There are acres of research studies proving the benefits of touch. Premature babies used to be carefully sequestered in sealed humidicribs, only touched via rubber gloves and medical appliances, until some bright spark discovered something that many parents instinctively know – babies need to be touched. Desperately ill babies improved dramatically with kangaroo care, where babies are held skin to skin with their parents. Kangaroo care increases survival rates, lowers rates of infection, as well as reducing serious illnesses. It also reduces levels of the stress hormone cortisol.
Touch therapy, in the form of massage, has been shown to decrease pain, increase mood, and increase the body’s cancer-fighting cells (natural killer cells and lymphocytes) in women with breast cancer. In other studies it has been shown to improve immune response and lower stress and blood pressure in healthy adults.
We need touch. We are social, tactile beings who reinforce our relationships and our very health by physically connecting with each other. True, there are times and ways of touching that are inappropriate, but in avoiding touch altogether we do more than throw the baby out with the bathwater – we’re actively wounding ourselves, and our society.
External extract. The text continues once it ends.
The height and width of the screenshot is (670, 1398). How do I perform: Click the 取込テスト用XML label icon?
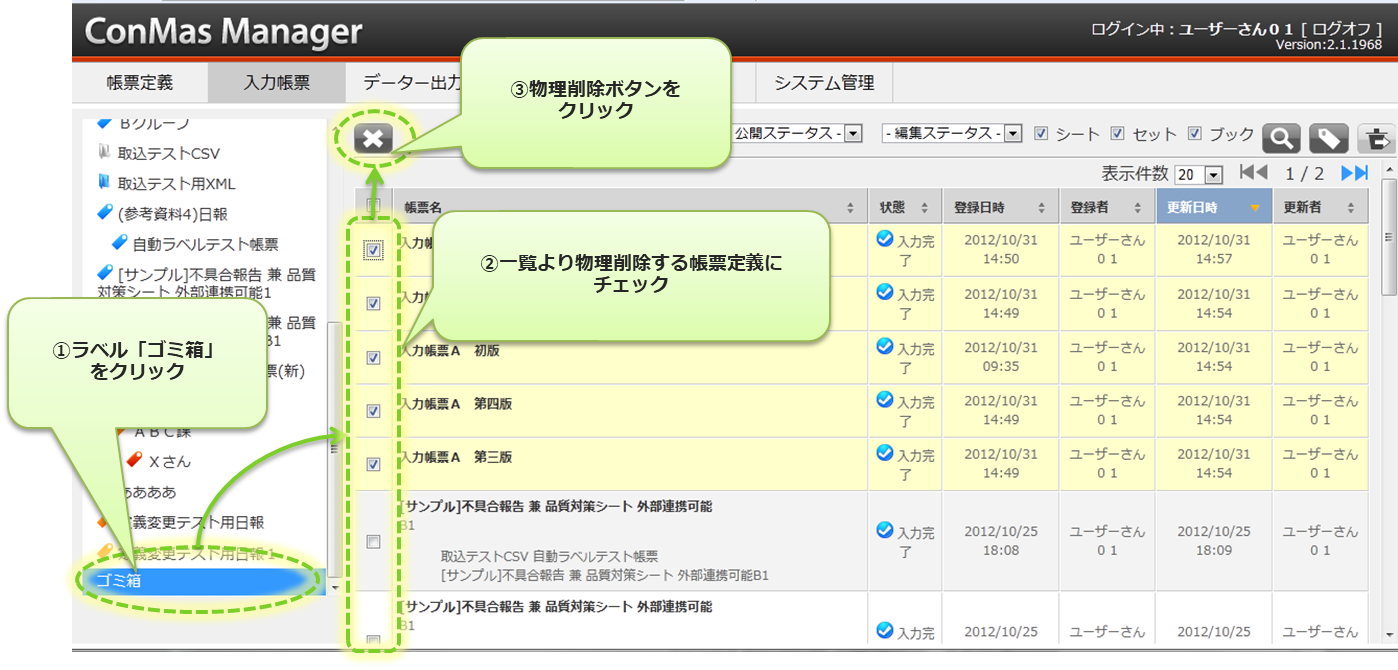point(103,183)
“You wake me up speaking dreams of dawn
I reach and touch the fine lines time has born
For all the world I wouldn’t change my place
Your mixed up tears falling on my face
You touch me down
You touch me down
Down to my soul
Down to my soul” — Paul Kelly
I am a very tactile person, and I’ve long been aware of the importance of touch in my life. I am huggy with my friends, and have been known to seek (or even beg for) hugs when under stress. Yet despite my awareness of the power of touch, I find it difficult to bridge that gap with new people, where rules are not yet established. It’s always difficult to ask for that first hug. Worse, though, is the situation for men, who may never ask – especially in the workplace – for fear of being guilty of sexual harassment.
We seem to have allowed ourselves to become terrified of touch. We keep our distance from each other on public transport. We refrain from anything more than a handshake in the workplace. We keep ourselves tightly to ourselves. Yet children instinctively understand the importance of touch, and they seek it often, particularly under stress. They fly like homing birds to their parents, and fling themselves into our arms – and it makes everything better. To quote a Baby Blues cartoon: “500 years of medicine and they still haven’t topped the hug.”
We train kids out of touch, just as we are training our society out of it. And we are immeasurably poorer, and demonstrably sicker, as a result. Feeling a little under the weather? Reach out and touch somebody.